Если бы Милош решил написать на основании этой биографии, крайне нерядовой даже для изобилующего нетипичностями ХХ столетия, традиционный роман – вышло бы, без сомнений, захватывающе благодаря уже одной только фактуре материала. Но ему ли, искушенному литератору, не знать: литература, в силу самой своей природы, – подталкивает к тому, чтобы лукавить, домысливать, изобретать небывшее. Этих соблазнов хотелось избежать. Поэтому – не роман, а "Азбука": краткая энциклопедия самого себя, способная быть прочитанной и как энциклопедия ХХ века.
Автор собирает в ячейки "Азбуки" возможности для ответа – скорее уж, многих ответов – на вопрос: что значит быть Чеславом Милошем? Что делает все им пережитое с человеком (если угодно – с человеком вообще, с Ч.М. как частным случаем человека), какой создает ему душевный склад, какое видение мира?
Именно ради того, чтобы этот вопрос прояснить, нам и рассказывается, собираясь вокруг этого единственного случая, история доставшегося автору столетия, его больших тенденций.
Словарь – сеть из статей-ячеек, – небольших, как раз достаточных по размеру для того, чтобы в них застряли крупные вещи мира, – с благополучным ускальзыванием мелочей, по крайней мере основной их части. Каждый из элементов получает при этом изрядную степень свободы – возможность быть связанным в воображении читателя (где, как известно, все самое главное при чтении и происходит) в его собственный сюжет. В моих читательских глазах он прочитывается как история универсальности, ее выращивания и осознания, преодоления и перерастания границ.

————

ЗАДАНИЕ:
Ответьте на вопросы по тексту об «Азбуке» Милоша.
1. Каких соблазнов, к которым подталкивает литература, хотелось избежать?
2. На какой вопрос автор собирает в ячейки «Азбуки» возможности для ответа?
3. Как словарь прочитывается в читательских глазах автора текста?

ПРИВЕДЁННЫЕ ЗАПИСИ:

————

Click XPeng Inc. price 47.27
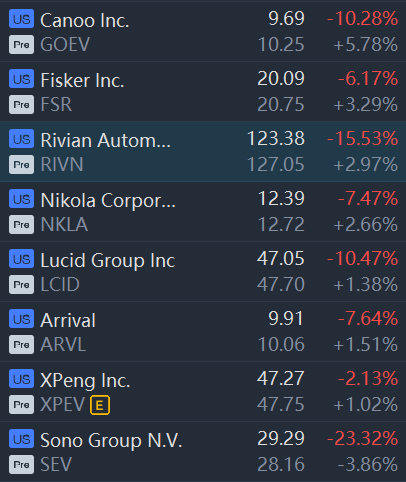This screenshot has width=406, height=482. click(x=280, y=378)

————

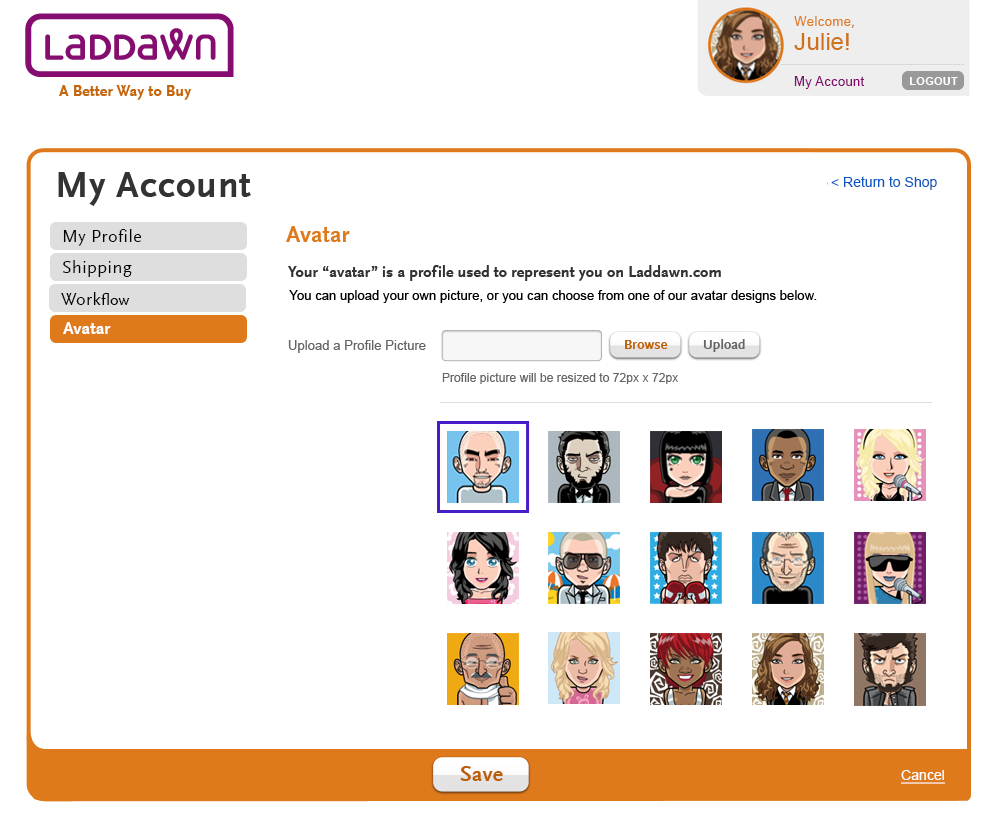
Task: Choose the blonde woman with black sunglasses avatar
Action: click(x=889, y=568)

————

ПОЛНЫЙ ОТВЕТ:
1. Хотелось избежать соблазнов лукавить, домысливать и изобретать небывшее.
2. Это вопрос о том, что значит быть Чеславом Милошем.
3. Он прочитывается как история универсальности, ее выращивания и осознания, преодоления и перерастания границ.